To do: Each entry below should be retyped exactly, with nothing omitted.

[Stored data entries]
++++++++++++++++++++
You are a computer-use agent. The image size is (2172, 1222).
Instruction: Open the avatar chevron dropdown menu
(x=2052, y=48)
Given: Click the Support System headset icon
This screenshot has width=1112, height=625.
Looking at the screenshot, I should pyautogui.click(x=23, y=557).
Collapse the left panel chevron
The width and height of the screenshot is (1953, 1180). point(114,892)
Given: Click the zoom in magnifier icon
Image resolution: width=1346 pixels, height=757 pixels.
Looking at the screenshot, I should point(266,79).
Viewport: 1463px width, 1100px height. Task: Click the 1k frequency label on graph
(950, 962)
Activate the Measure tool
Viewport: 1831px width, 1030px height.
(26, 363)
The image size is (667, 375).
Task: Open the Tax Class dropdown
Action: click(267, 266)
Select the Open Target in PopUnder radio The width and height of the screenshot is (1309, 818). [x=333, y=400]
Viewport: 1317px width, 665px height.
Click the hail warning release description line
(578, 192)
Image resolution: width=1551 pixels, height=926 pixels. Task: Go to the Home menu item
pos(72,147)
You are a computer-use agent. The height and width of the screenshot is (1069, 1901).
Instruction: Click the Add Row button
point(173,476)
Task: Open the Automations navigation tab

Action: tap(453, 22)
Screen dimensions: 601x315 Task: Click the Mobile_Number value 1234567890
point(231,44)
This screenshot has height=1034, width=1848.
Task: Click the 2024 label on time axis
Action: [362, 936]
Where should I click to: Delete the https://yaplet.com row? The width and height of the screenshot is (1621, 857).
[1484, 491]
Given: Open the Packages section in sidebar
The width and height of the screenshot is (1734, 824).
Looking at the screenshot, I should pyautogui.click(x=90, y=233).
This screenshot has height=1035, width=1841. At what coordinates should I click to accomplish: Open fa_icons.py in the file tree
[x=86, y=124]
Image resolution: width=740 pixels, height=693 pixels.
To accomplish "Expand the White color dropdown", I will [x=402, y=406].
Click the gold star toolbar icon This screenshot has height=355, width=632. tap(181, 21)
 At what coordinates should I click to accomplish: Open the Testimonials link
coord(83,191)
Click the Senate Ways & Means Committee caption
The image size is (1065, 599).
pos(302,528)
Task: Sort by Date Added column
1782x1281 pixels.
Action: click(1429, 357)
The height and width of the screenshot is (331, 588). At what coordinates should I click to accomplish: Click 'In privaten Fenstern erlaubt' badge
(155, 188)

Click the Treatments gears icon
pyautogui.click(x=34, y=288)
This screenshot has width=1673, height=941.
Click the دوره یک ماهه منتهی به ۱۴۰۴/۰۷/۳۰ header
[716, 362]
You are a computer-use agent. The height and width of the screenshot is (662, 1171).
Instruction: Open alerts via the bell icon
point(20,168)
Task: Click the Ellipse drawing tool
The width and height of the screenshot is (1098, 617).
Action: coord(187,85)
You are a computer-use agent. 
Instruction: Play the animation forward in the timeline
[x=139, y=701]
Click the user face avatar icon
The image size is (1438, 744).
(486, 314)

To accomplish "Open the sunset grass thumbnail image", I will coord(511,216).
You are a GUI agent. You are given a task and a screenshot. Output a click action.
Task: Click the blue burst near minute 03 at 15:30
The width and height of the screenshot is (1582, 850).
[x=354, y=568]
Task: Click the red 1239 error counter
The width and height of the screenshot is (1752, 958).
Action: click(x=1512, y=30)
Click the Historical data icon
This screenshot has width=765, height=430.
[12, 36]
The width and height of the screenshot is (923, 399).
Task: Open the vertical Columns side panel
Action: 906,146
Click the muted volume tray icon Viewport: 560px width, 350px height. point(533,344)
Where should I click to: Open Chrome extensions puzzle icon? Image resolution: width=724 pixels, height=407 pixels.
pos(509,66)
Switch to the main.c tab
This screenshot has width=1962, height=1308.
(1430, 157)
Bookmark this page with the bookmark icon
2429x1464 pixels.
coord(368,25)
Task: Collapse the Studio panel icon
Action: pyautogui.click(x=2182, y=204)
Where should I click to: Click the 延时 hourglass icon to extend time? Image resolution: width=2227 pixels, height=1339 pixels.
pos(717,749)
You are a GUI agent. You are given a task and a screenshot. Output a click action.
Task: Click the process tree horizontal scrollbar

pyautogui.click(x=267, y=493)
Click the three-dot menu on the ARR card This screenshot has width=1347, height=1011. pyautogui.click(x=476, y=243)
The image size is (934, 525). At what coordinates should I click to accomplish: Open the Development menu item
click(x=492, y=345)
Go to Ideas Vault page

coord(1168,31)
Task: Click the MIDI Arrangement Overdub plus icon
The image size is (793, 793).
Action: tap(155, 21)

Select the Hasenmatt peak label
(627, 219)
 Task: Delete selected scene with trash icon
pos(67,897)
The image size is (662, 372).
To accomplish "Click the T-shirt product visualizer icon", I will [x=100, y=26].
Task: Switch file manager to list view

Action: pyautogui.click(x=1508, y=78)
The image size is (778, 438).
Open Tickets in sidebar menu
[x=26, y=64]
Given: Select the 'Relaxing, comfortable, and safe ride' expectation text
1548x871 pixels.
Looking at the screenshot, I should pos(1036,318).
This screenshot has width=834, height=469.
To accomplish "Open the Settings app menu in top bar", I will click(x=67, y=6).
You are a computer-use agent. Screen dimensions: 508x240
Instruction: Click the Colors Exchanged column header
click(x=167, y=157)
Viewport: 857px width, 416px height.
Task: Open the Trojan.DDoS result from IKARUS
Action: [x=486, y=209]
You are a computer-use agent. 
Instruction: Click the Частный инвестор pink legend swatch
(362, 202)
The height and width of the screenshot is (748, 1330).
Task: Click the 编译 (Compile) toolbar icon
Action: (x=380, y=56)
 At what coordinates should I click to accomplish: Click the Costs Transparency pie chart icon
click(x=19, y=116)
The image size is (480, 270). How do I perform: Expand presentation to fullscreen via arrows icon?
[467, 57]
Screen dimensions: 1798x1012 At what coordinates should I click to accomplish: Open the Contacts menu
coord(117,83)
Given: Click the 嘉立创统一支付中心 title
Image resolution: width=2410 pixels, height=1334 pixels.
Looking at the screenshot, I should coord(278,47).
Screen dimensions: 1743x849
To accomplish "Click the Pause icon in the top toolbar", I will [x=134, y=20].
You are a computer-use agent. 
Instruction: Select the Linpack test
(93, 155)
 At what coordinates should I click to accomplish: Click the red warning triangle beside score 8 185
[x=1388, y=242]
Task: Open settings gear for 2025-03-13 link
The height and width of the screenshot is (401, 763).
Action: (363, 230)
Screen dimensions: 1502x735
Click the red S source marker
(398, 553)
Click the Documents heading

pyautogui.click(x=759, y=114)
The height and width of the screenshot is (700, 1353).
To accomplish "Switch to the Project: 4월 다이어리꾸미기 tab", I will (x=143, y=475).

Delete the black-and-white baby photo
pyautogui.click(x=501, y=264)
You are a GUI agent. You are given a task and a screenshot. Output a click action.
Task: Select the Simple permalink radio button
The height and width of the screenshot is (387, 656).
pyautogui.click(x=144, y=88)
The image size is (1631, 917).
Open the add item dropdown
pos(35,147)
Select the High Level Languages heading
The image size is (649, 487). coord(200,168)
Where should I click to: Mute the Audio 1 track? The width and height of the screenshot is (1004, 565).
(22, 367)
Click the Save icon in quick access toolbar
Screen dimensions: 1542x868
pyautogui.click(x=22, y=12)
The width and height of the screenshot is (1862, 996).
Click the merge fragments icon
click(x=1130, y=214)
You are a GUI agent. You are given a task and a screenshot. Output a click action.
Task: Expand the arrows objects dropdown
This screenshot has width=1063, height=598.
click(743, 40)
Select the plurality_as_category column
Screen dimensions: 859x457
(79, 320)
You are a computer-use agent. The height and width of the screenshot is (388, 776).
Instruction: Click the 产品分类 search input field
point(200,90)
++++++++++++++++++++
Response below:
You are a computer-use agent. The image size is (2172, 1222).
Instruction: Open the avatar chevron dropdown menu
(x=2052, y=48)
Given: Click the Support System headset icon
This screenshot has width=1112, height=625.
Looking at the screenshot, I should pyautogui.click(x=23, y=557).
Collapse the left panel chevron
The width and height of the screenshot is (1953, 1180). point(114,892)
Given: Click the zoom in magnifier icon
Image resolution: width=1346 pixels, height=757 pixels.
Looking at the screenshot, I should point(266,79).
Viewport: 1463px width, 1100px height. Task: Click the 1k frequency label on graph
(950, 962)
Activate the Measure tool
Viewport: 1831px width, 1030px height.
(26, 363)
The image size is (667, 375).
Task: Open the Tax Class dropdown
Action: click(267, 266)
Select the Open Target in PopUnder radio The width and height of the screenshot is (1309, 818). [x=333, y=400]
Viewport: 1317px width, 665px height.
Click the hail warning release description line
(578, 192)
Image resolution: width=1551 pixels, height=926 pixels. Task: Go to the Home menu item
pos(72,147)
You are a computer-use agent. The height and width of the screenshot is (1069, 1901).
Instruction: Click the Add Row button
point(173,476)
Task: Open the Automations navigation tab

Action: tap(453, 22)
Screen dimensions: 601x315 Task: Click the Mobile_Number value 1234567890
point(231,44)
This screenshot has height=1034, width=1848.
Task: Click the 2024 label on time axis
Action: [362, 936]
Where should I click to: Delete the https://yaplet.com row? The width and height of the screenshot is (1621, 857).
[1484, 491]
Given: Open the Packages section in sidebar
The width and height of the screenshot is (1734, 824).
Looking at the screenshot, I should pyautogui.click(x=90, y=233).
This screenshot has height=1035, width=1841. At what coordinates should I click to accomplish: Open fa_icons.py in the file tree
[x=86, y=124]
Image resolution: width=740 pixels, height=693 pixels.
To accomplish "Expand the White color dropdown", I will [x=402, y=406].
Click the gold star toolbar icon This screenshot has height=355, width=632. tap(181, 21)
 At what coordinates should I click to accomplish: Open the Testimonials link
coord(83,191)
Click the Senate Ways & Means Committee caption
The image size is (1065, 599).
pos(302,528)
Task: Sort by Date Added column
1782x1281 pixels.
Action: click(1429, 357)
The height and width of the screenshot is (331, 588). At what coordinates should I click to accomplish: Click 'In privaten Fenstern erlaubt' badge
(155, 188)

Click the Treatments gears icon
pyautogui.click(x=34, y=288)
This screenshot has width=1673, height=941.
Click the دوره یک ماهه منتهی به ۱۴۰۴/۰۷/۳۰ header
[716, 362]
You are a computer-use agent. The height and width of the screenshot is (662, 1171).
Instruction: Open alerts via the bell icon
point(20,168)
Task: Click the Ellipse drawing tool
The width and height of the screenshot is (1098, 617).
Action: coord(187,85)
You are a computer-use agent. 
Instruction: Play the animation forward in the timeline
[x=139, y=701]
Click the user face avatar icon
The image size is (1438, 744).
(486, 314)

To accomplish "Open the sunset grass thumbnail image", I will coord(511,216).
You are a GUI agent. You are given a task and a screenshot. Output a click action.
Task: Click the blue burst near minute 03 at 15:30
The width and height of the screenshot is (1582, 850).
[x=354, y=568]
Task: Click the red 1239 error counter
The width and height of the screenshot is (1752, 958).
Action: click(x=1512, y=30)
Click the Historical data icon
This screenshot has width=765, height=430.
[12, 36]
The width and height of the screenshot is (923, 399).
Task: Open the vertical Columns side panel
Action: 906,146
Click the muted volume tray icon Viewport: 560px width, 350px height. point(533,344)
Where should I click to: Open Chrome extensions puzzle icon? Image resolution: width=724 pixels, height=407 pixels.
pos(509,66)
Switch to the main.c tab
This screenshot has width=1962, height=1308.
(1430, 157)
Bookmark this page with the bookmark icon
2429x1464 pixels.
coord(368,25)
Task: Collapse the Studio panel icon
Action: pyautogui.click(x=2182, y=204)
Where should I click to: Click the 延时 hourglass icon to extend time? Image resolution: width=2227 pixels, height=1339 pixels.
pos(717,749)
You are a GUI agent. You are given a task and a screenshot. Output a click action.
Task: Click the process tree horizontal scrollbar

pyautogui.click(x=267, y=493)
Click the three-dot menu on the ARR card This screenshot has width=1347, height=1011. pyautogui.click(x=476, y=243)
The image size is (934, 525). At what coordinates should I click to accomplish: Open the Development menu item
click(x=492, y=345)
Go to Ideas Vault page

coord(1168,31)
Task: Click the MIDI Arrangement Overdub plus icon
The image size is (793, 793).
Action: tap(155, 21)

Select the Hasenmatt peak label
(627, 219)
 Task: Delete selected scene with trash icon
pos(67,897)
The image size is (662, 372).
To accomplish "Click the T-shirt product visualizer icon", I will [x=100, y=26].
Task: Switch file manager to list view

Action: pyautogui.click(x=1508, y=78)
The image size is (778, 438).
Open Tickets in sidebar menu
[x=26, y=64]
Given: Select the 'Relaxing, comfortable, and safe ride' expectation text
1548x871 pixels.
Looking at the screenshot, I should pos(1036,318).
This screenshot has width=834, height=469.
To accomplish "Open the Settings app menu in top bar", I will click(x=67, y=6).
You are a computer-use agent. Screen dimensions: 508x240
Instruction: Click the Colors Exchanged column header
click(x=167, y=157)
Viewport: 857px width, 416px height.
Task: Open the Trojan.DDoS result from IKARUS
Action: [x=486, y=209]
You are a computer-use agent. 
Instruction: Click the Частный инвестор pink legend swatch
(362, 202)
The height and width of the screenshot is (748, 1330).
Task: Click the 编译 (Compile) toolbar icon
Action: (x=380, y=56)
 At what coordinates should I click to accomplish: Click the Costs Transparency pie chart icon
click(x=19, y=116)
The image size is (480, 270). How do I perform: Expand presentation to fullscreen via arrows icon?
[467, 57]
Screen dimensions: 1798x1012 At what coordinates should I click to accomplish: Open the Contacts menu
coord(117,83)
Given: Click the 嘉立创统一支付中心 title
Image resolution: width=2410 pixels, height=1334 pixels.
Looking at the screenshot, I should coord(278,47).
Screen dimensions: 1743x849
To accomplish "Click the Pause icon in the top toolbar", I will [x=134, y=20].
You are a computer-use agent. 
Instruction: Select the Linpack test
(93, 155)
 At what coordinates should I click to accomplish: Click the red warning triangle beside score 8 185
[x=1388, y=242]
Task: Open settings gear for 2025-03-13 link
The height and width of the screenshot is (401, 763).
Action: (363, 230)
Screen dimensions: 1502x735
Click the red S source marker
(398, 553)
Click the Documents heading

pyautogui.click(x=759, y=114)
The height and width of the screenshot is (700, 1353).
To accomplish "Switch to the Project: 4월 다이어리꾸미기 tab", I will (x=143, y=475).

Delete the black-and-white baby photo
pyautogui.click(x=501, y=264)
You are a GUI agent. You are given a task and a screenshot. Output a click action.
Task: Select the Simple permalink radio button
The height and width of the screenshot is (387, 656).
pyautogui.click(x=144, y=88)
The image size is (1631, 917).
Open the add item dropdown
pos(35,147)
Select the High Level Languages heading
The image size is (649, 487). coord(200,168)
Where should I click to: Mute the Audio 1 track? The width and height of the screenshot is (1004, 565).
(22, 367)
Click the Save icon in quick access toolbar
Screen dimensions: 1542x868
pyautogui.click(x=22, y=12)
The width and height of the screenshot is (1862, 996).
Click the merge fragments icon
click(x=1130, y=214)
You are a GUI agent. You are given a task and a screenshot. Output a click action.
Task: Expand the arrows objects dropdown
This screenshot has width=1063, height=598.
click(743, 40)
Select the plurality_as_category column
Screen dimensions: 859x457
(79, 320)
You are a computer-use agent. The height and width of the screenshot is (388, 776).
Instruction: Click the 产品分类 search input field
point(200,90)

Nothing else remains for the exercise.